A client who wishes to remain anonymous contacted our firm with an interesting problem. On a recent overseas trip to her family homeland in Friesland (Netherlands) she was surprised to learn that her Grandfather had a sister who allegedly came to America. But the family knew nothing about her or what had become of her other than the simple suspicion that she had immigrated to Grand Rapids. Had she died enroute? Did she settle in Michigan or locate elsewhere? Marry or have children? Knowing that we specialized in Dutch Genealogy the client reached out to us to find her Great Aunt Jessie.
Finding womenfolk can be quite difficult when not armed with a bit more information than our client possessed. However, we took on the case and promised our absolute best. Objective: to Find what Became of Great Aunt Jessie.
We located Jessie living in Grand Rapids under her maiden name working as a nanny for the household of a wealthy Dutch importer where she remained for about a year before disappearing. She was found in no other city directories and had been replaced in her duties as a nanny.

• RECORDS SHOWN:
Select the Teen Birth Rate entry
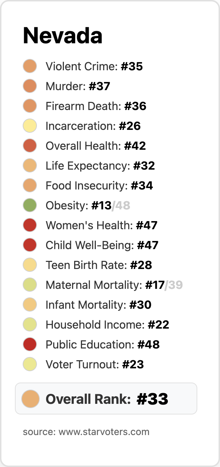Viewport: 220px width, 467px height. point(99,265)
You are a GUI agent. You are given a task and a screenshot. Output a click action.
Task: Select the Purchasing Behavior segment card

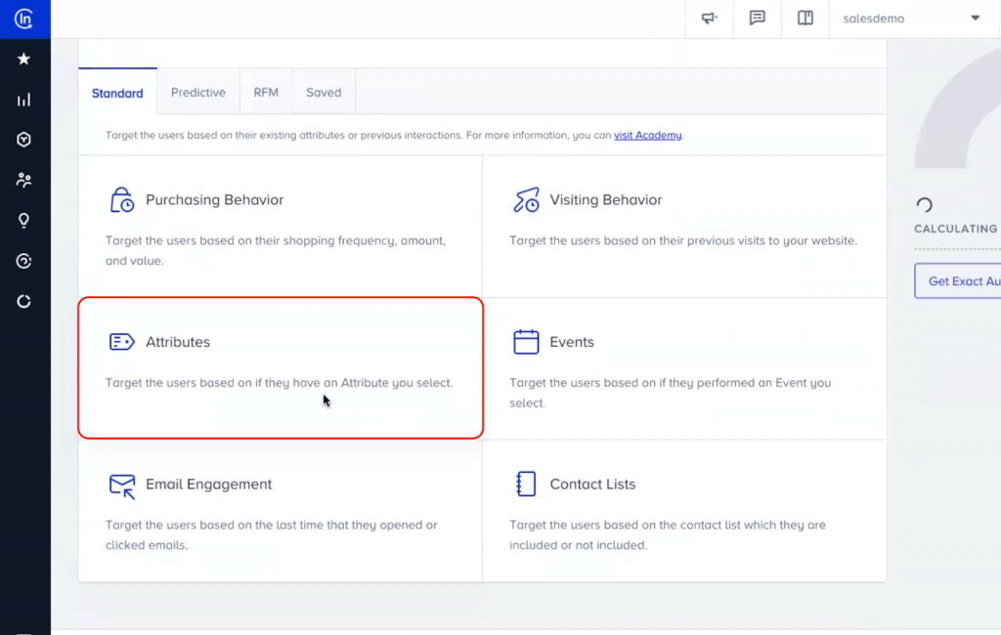click(x=281, y=227)
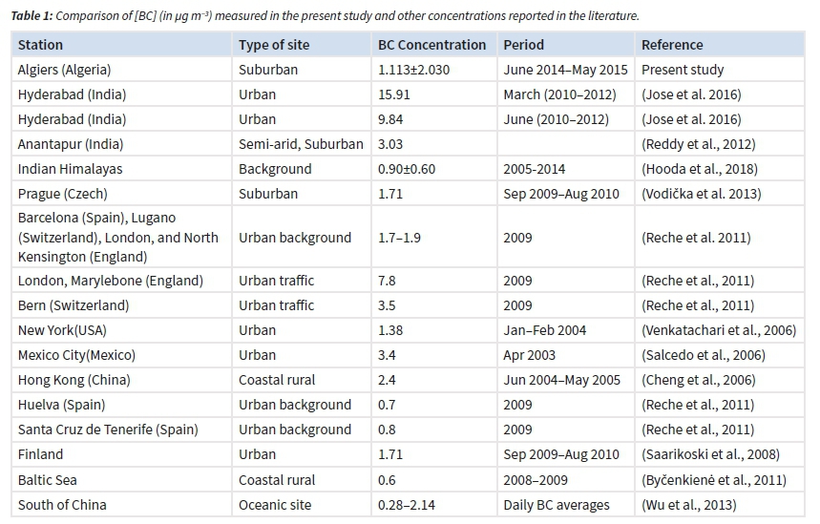Image resolution: width=820 pixels, height=524 pixels.
Task: Open the Hooda et al., 2018 reference
Action: [700, 169]
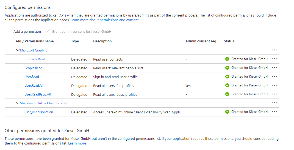Open the Contacts.Read permission link
Image resolution: width=294 pixels, height=150 pixels.
pyautogui.click(x=35, y=59)
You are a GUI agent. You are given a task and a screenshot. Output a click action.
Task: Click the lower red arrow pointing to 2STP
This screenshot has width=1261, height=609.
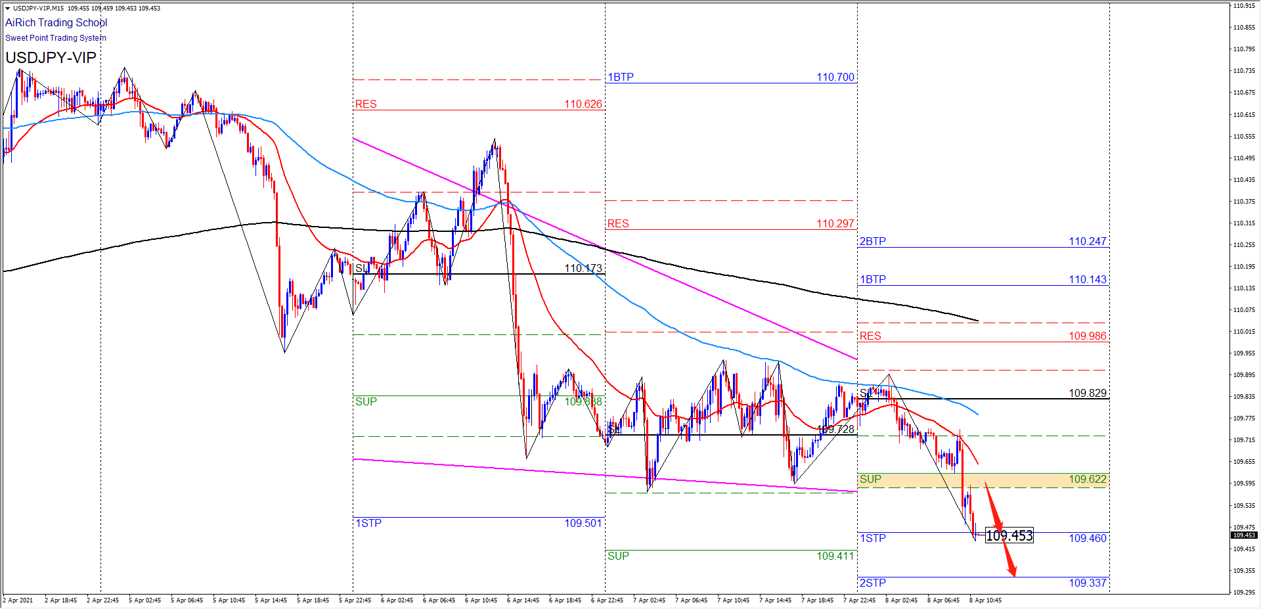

• WHAT YOU WILL DO:
1. In the genealogy case study, what work was Jessie doing in Grand Rapids?
2. Using the genealogy case study, explain why the client contacted this firm to find her Great Aunt Jessie.
3. Repeat the text of the genealogy case study from "Finding womenfolk can" up to and including "of Great Aunt Jessie.".

• RESPONSES TO THE TASKS:
1. She was working as a nanny for the household of a wealthy Dutch importer.

2. The client knew that the firm specialized in Dutch genealogy. Jessie was her grandfather's sister from Friesland in the Netherlands, so she turned to the firm to find out what had become of her.

3.
Finding womenfolk can be quite difficult when not armed with a bit more information than our client possessed. However, we took on the case and promised our absolute best. Objective: to Find what Became of Great Aunt Jessie.